SET PROBLEM ->
Please rewrite the lines below, replacing "Instruction" with "Goal" everywhere and leaving everything else unchanged.

Target position lines
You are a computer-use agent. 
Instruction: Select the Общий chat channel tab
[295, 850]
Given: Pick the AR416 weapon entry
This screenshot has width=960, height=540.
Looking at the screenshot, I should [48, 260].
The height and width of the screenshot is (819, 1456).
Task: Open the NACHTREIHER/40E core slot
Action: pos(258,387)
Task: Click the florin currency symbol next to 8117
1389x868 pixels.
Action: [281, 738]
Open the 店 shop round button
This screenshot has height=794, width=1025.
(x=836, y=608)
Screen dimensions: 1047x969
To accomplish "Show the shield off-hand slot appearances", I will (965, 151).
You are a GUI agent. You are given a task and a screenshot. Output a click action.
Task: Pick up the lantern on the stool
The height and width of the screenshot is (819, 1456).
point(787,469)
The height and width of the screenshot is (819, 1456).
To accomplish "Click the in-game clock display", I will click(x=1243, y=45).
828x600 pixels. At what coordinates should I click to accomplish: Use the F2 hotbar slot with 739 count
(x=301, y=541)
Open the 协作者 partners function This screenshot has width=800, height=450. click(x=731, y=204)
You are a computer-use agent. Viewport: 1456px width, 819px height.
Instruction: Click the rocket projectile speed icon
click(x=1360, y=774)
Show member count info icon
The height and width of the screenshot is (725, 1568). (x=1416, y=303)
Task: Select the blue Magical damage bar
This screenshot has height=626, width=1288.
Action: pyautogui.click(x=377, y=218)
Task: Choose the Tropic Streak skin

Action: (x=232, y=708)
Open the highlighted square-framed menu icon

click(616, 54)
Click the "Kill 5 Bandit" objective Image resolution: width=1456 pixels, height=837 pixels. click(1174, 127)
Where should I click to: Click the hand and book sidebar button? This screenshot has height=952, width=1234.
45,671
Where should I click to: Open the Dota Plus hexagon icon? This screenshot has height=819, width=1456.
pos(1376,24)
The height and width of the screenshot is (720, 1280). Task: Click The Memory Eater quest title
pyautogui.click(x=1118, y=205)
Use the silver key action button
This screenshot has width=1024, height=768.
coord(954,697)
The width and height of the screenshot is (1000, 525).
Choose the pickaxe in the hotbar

EXERCISE RESPONSE ->
You are a computer-use agent. 
Goal: Select the Общий chat channel tab
[295, 850]
Given: Pick the AR416 weapon entry
This screenshot has width=960, height=540.
Looking at the screenshot, I should [48, 260].
The height and width of the screenshot is (819, 1456).
Task: Open the NACHTREIHER/40E core slot
Action: pos(258,387)
Task: Click the florin currency symbol next to 8117
1389x868 pixels.
Action: [281, 738]
Open the 店 shop round button
This screenshot has height=794, width=1025.
(x=836, y=608)
Screen dimensions: 1047x969
To accomplish "Show the shield off-hand slot appearances", I will (965, 151).
You are a GUI agent. You are given a task and a screenshot. Output a click action.
Task: Pick up the lantern on the stool
The height and width of the screenshot is (819, 1456).
point(787,469)
The height and width of the screenshot is (819, 1456).
To accomplish "Click the in-game clock display", I will click(x=1243, y=45).
828x600 pixels. At what coordinates should I click to accomplish: Use the F2 hotbar slot with 739 count
(x=301, y=541)
Open the 协作者 partners function This screenshot has width=800, height=450. click(x=731, y=204)
You are a computer-use agent. Viewport: 1456px width, 819px height.
Goal: Click the rocket projectile speed icon
click(x=1360, y=774)
Show member count info icon
The height and width of the screenshot is (725, 1568). (x=1416, y=303)
Task: Select the blue Magical damage bar
This screenshot has height=626, width=1288.
Action: pyautogui.click(x=377, y=218)
Task: Choose the Tropic Streak skin

Action: (x=232, y=708)
Open the highlighted square-framed menu icon

click(616, 54)
Click the "Kill 5 Bandit" objective Image resolution: width=1456 pixels, height=837 pixels. click(1174, 127)
Where should I click to: Click the hand and book sidebar button? This screenshot has height=952, width=1234.
45,671
Where should I click to: Open the Dota Plus hexagon icon? This screenshot has height=819, width=1456.
pos(1376,24)
The height and width of the screenshot is (720, 1280). Task: Click The Memory Eater quest title
pyautogui.click(x=1118, y=205)
Use the silver key action button
This screenshot has width=1024, height=768.
coord(954,697)
The width and height of the screenshot is (1000, 525).
Choose the pickaxe in the hotbar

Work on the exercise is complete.